Os clubes tradicionais, tão importantes no Ocidente, especialmente nos séculos 18 e 19, tem suas raízes fincadas na Idade Média.
Contribuíram para a Democracia, o Iluminismo e a modernização.
A vida social da cidade européia foi bastante influenciada, nos séculos 14 e 15, pelas guildas de artesãos, que originaram os modernos sindicatos, e pelas guildas religiosas ou “confrarias”.
As “confrarias” associavam voluntariamente cidadãos, principalmente homens, promoviam a solidariedade e a fraternidade entre seus membros, que comiam e bebiam juntos, participavam de funerais, de procissões na festa do santo padroeiro da associação, etc.
A Europa católica conviveu com elas por séculos.
Desapareceram na Grã-Bretanha com a Reforma, e lá renasceram eivadas de laicismo nos séculos 17 e 18.
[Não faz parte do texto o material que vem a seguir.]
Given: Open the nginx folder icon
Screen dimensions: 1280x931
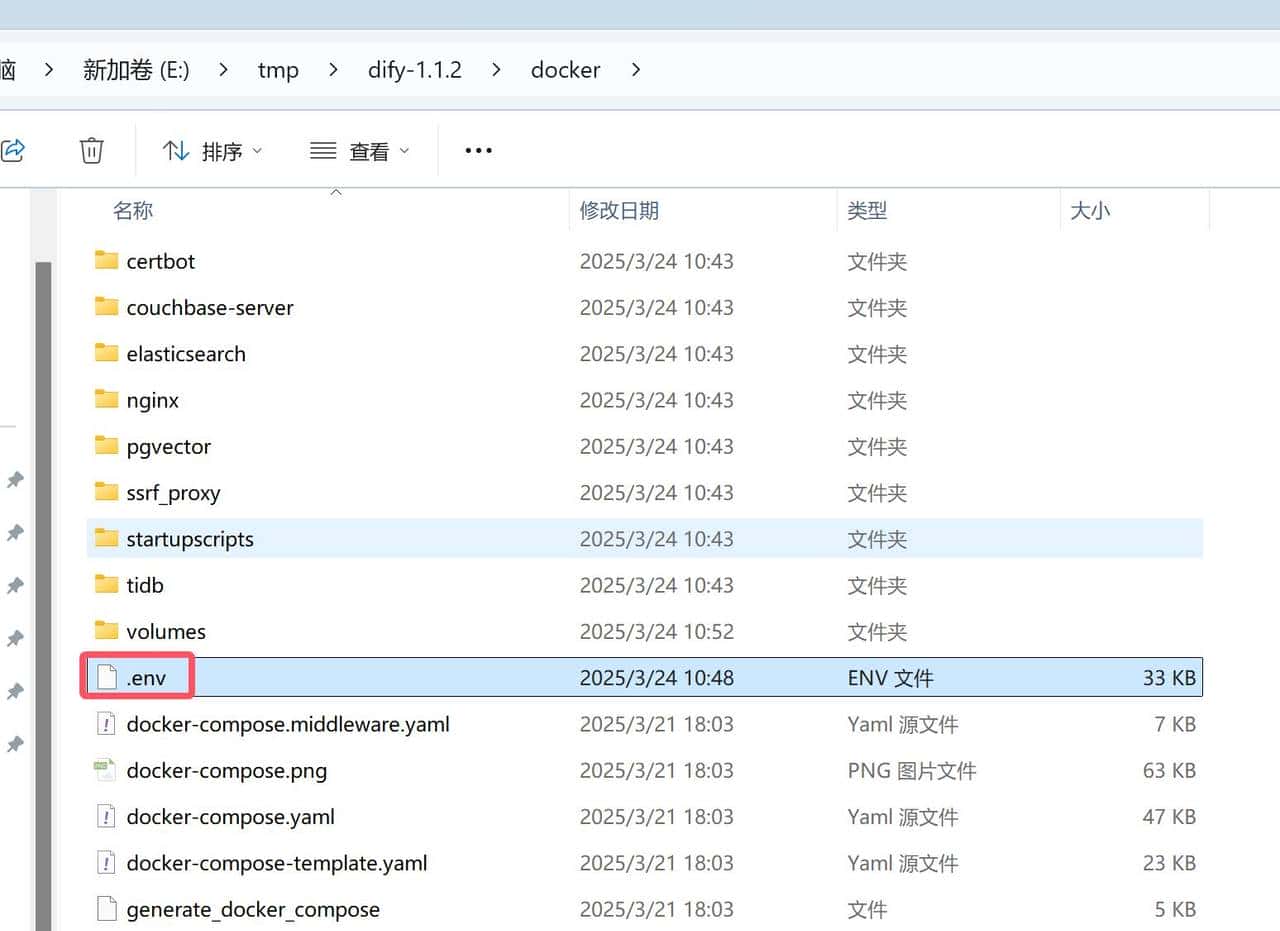Looking at the screenshot, I should [x=106, y=399].
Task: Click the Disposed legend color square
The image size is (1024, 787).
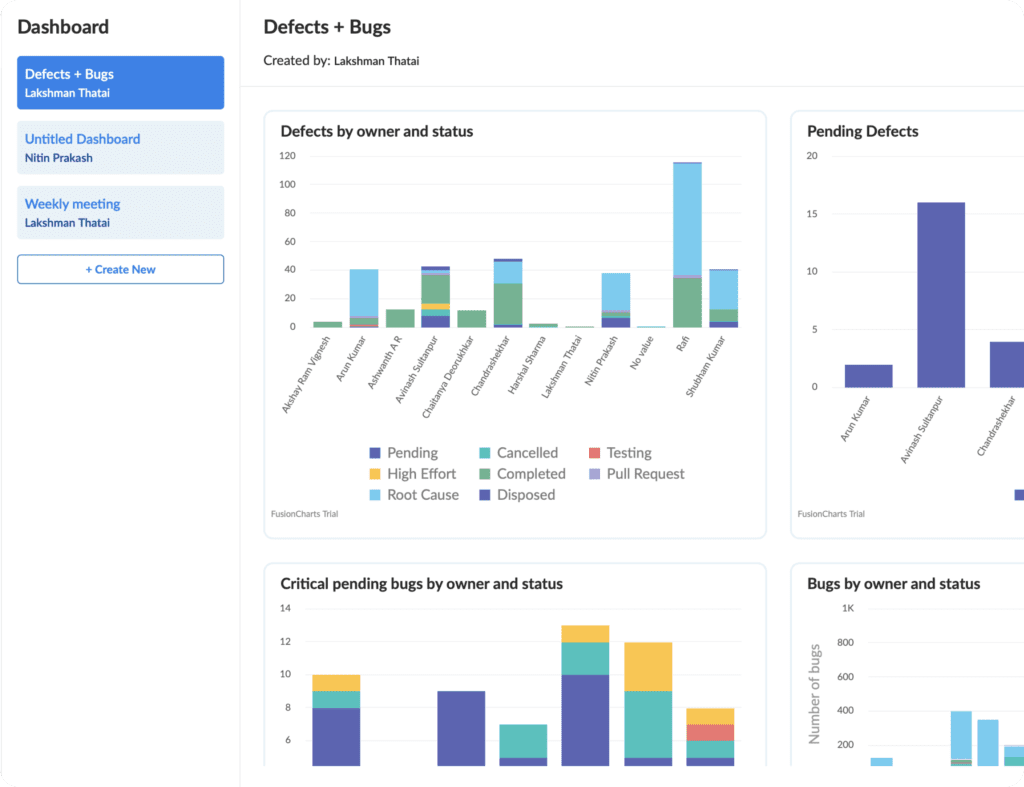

Variavam os objetivos dos clubes londrinos, mas a instituição assumia formas semelhantes: reuniões regulares em tavernas, sócios bebendo juntos, diretorias eleitas, aprovação de regras ou da “Constituição” interna, registro de decisões em “minutas”, etc.
Inseriam associativamente os seres no treinamento de uma cultura democrática, de liberdade, de igualdade e, sobretudo, de fraternidade.
Os maçons organizaram-se em clubes locais ou “lojas”, que se espalharam pelo mundo, e decisivamente contribuíram para o Iluminismo.
A convivência clubística, entre membros de diferentes classes sociais, ajudou a criar uma mentalidade mais democrática, disseminando o modelo constitucional de associação voluntária, com regras e diretoria eleita.
Instituições a meio caminho entre o mundo privado da família e o mundo público do Estado, ajudaram a desenhar o que hoje se chama “sociedade civil”.
BURKE endossa a preocupação do cientista político americano ROBERT PUTNAM, que vê no declínio atual dos clubes ligação com o declínio da democracia, sintoma de um declínio na disposição de participar da vida pública ou da cultura democrática.
Os clubes disseminaram pelo mundo mentalidades e primários instrumentos democráticos, e tem sua origem histórica envolvida com as confrarias surgidas sob as asas da Igreja Católica.
HENRY KISSINGER deu belíssima lição de imparcialidade e apego a verdade histórica, quando ressaltou, em suas memórias, que:
“No Ocidente, a democracia não resultara de uma simples decisão, e sim de uma evolução que se estendeu por séculos. As caraterísticas únicas da evolução pluralista do Ocidente começaram com a igreja católica que, embora muito pouco democrática em sua organização interna, criou as bases para essa evolução ao insistir em seu próprio e distinto controle, e na definição da prevalência da ordem moral sobre o Estado.
A separação da autoridade entre Deus e César levou ao primeiro passo para o pluralismo político e para a limitação do poder do Estado.”
A Igreja Católica não pode ser lembrada apenas pelos seus erros passados, em especial pela tenebrosa Inquisição.
O Papa João Paulo ll ao dar o assoprão final no desmonte dos regimes da Europa Oriental, merece a gratidão da Humanidade.
Reacendeu as luzes naquele canto escuro do mundo.